**Kutipan Halaman**
------------------------------------------------------------
JAKARTA, MENARA62.COM — Dalam rangka 76 Tahun Kemerdekaan Indonesia, Jaringan Intelektual Berkemajuan (JIB) mengadakan perayaan virtual dengan menyajikan serial diskusi tentang kemerdekaan. Serial diskusi ini diselenggarakan melalui aplikasi Zoom dan juga dapat disaksikan via kanal YouTube, (15/8/2021).
Dalam seri yang kedua ini, JIB mengangkat tajuk Merdeka dari Pandemi: Merekatkan Bangsa dan Menumbuhkan Solidaritas Berkaca dari Pengalaman Ormas Lintas Agama” dipandu oleh Titi Anggraini dari JIB.
Adapun para panelis yang hadir, yakni Greg Soetomo SJ (Rohaniwan Katolik), Pdt. Jacky Manuputy (Sekum PGI), Hilman Latief (Ketua LazisMu), Syafiq Hasyim (Dosen UIII), Kevin Wu (Ketum Dharmapala Nusantara FABB), dan Js. Kristan (Rohaniwan Khonghucu).
Greg Soetomo mengatakan, Indonesia termasuk negara yang kurang lebih moderat dalam menangani pandemi. Di Filipina, ungkapnya, masyarakat yang tidak mau divaksin akan diberikan hukuman atau memasukkannya ke penjara. Menurutnya, untuk merekatkan bangsa dan menumbuhkan solidaritas diperlukan konversi atau dalam term Katolik disebut dengan pertobatan di beberapa elemen, yaitu intelektual, moral, dan religius. “Mari kita melakukan konversi,” serunya.
Sementara itu, Sekum PGI Jacky Manuputy meyakini bahwa pelibatan agama-agama atau kelompok keyakinan dalam mengatasi pandemi mampu meningkatkan ketahanan masyarakat dalam segala aspek terutama dalam hal pemenuhan kebutuhan spiritual dan psikososial. Selama pandemi, tuturnya, lembaga kemanusiaan berbasis agama baik itu di level internasional maupun nasional telah banyak meringankan beban masyarakat.
“Lembaga-lembaga berbasis agama mampu membangun kepercayaan masyarakat dan lebih efektif melakukan kampanye kesehatan di tengah situasi ini terutama ketika kepercayaan masyarakat melemah terhadap peran pemerintah dan lembaga-lembaga sekuler lainnya,” katanya.
Menurutnya, di tengah situasi saat ini agama dapat memainkan peranannya dalam tiga ranah. Pertama, agama sebagai pusat makna atau pemaknaan. Kedua, agama sebagai pusat literasi dan edukasi. Ketiga, agama sebagai penggerak solidaritas.
------------------------------------------------------------
**Tujuan Anda**
Tuliskan ulang secara persis bagian berita tentang diskusi lintas agama di atas, mulai dari "Dalam seri yang" sampai dengan "Anggraini dari JIB.".
------------------------------------------------------------
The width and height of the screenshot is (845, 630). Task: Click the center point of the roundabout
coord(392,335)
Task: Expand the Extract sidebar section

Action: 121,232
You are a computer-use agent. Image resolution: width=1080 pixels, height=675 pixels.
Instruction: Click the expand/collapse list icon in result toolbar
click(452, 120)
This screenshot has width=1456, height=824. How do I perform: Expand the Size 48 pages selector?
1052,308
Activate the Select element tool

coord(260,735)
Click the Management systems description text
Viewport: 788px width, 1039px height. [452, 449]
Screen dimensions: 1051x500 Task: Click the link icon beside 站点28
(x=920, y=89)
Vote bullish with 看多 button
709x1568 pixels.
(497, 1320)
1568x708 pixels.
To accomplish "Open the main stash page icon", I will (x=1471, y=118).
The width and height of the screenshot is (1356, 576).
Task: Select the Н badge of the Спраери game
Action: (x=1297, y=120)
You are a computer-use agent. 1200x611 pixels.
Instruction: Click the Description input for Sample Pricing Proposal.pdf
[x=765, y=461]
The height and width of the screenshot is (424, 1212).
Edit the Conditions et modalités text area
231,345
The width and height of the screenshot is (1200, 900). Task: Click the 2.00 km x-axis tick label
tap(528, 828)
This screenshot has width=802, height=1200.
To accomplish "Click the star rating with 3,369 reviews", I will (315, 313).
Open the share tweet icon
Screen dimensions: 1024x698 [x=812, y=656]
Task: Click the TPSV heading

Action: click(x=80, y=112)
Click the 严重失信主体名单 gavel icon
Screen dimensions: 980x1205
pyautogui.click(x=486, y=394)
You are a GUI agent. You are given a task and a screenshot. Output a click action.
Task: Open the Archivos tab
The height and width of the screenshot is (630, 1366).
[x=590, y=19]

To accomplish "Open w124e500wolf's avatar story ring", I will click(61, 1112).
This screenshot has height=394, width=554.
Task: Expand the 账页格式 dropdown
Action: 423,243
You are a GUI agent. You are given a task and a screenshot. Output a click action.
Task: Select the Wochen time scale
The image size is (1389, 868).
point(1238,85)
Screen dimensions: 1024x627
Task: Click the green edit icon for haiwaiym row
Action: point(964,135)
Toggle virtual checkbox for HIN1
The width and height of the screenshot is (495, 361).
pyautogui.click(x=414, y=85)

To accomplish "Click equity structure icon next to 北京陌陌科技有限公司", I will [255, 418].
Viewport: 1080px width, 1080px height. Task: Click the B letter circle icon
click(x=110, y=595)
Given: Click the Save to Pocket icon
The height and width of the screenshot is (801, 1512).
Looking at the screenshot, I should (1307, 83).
------------------------------------------------------------
**Jawaban Tertulis**
Dalam seri yang kedua ini, JIB mengangkat tajuk Merdeka dari Pandemi: Merekatkan Bangsa dan Menumbuhkan Solidaritas Berkaca dari Pengalaman Ormas Lintas Agama” dipandu oleh Titi Anggraini dari JIB.